Plasmonic nanoprobes based on the shape transition of Au/Ag core–shell nanorods to dumbbells for sensitive Hg-ion detection

We report a sensitive and selective localized surface plasmon resonance (LSPR) nanoprobe for the detection of mercuric ions (Hg²⁺) using gold/silver core–shell nanorods as an optical nanosubstrate. Sulfide can quickly react with silver atoms to generate Ag₂S at room temperature in the presence of oxygen. The transformation from Ag shell to Ag₂S on the nanorod surface results in its LSPR absorption band shifting to a longer wavelength, which is attributed to their different refractive indices. Interestingly, the morphology also changed from a rod-like to dumbbell shape. However, in the presence of Hg²⁺, this morphology transformation is inhibited because the sulfide reacts with free Hg²⁺ prior to the Ag atoms. The amount of Ag₂S reduced with the increasing concentration of Hg²⁺, and the absorption band shift was also decreased. According to this “rod-like to dumbbell or not” shape change, a sensitive and selective LSPR nanoprobe was established, assisted by UV-Vis absorption spectroscopy.

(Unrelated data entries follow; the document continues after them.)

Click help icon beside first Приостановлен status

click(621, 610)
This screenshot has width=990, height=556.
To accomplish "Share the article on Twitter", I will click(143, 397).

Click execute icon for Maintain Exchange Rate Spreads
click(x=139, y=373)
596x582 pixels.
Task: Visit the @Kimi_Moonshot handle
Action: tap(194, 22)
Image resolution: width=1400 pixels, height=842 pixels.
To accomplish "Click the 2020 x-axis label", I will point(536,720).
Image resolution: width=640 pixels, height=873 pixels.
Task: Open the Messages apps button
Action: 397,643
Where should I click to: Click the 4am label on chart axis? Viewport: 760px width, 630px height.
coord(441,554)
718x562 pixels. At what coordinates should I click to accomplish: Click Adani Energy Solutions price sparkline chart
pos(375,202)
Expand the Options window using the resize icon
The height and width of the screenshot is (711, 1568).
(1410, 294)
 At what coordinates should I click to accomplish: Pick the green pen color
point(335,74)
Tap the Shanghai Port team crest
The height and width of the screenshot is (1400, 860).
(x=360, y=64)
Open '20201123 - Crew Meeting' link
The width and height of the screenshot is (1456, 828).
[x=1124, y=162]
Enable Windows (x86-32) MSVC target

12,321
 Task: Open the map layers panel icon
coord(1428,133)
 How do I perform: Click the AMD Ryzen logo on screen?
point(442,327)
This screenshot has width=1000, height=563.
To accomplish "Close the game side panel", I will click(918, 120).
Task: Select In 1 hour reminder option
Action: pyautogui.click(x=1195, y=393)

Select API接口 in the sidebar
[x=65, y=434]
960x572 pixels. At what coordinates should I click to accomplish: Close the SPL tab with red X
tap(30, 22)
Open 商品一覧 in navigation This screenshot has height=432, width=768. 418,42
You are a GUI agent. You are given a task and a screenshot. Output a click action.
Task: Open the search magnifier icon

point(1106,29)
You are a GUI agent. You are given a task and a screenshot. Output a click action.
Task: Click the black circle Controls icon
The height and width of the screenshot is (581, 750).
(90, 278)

The detection limit of this probe for Hg²⁺ was as low as 13 nM. The efficiency of this probe in complex samples was evaluated by the detection of Hg²⁺ in spiked water samples.

Sensitive plasmonic nanoprobes for the sensitive detection of mercury ions based on a “rod-like to dumbbell or not” morphology transition of the Au/Ag core–shell hybrid nanorods.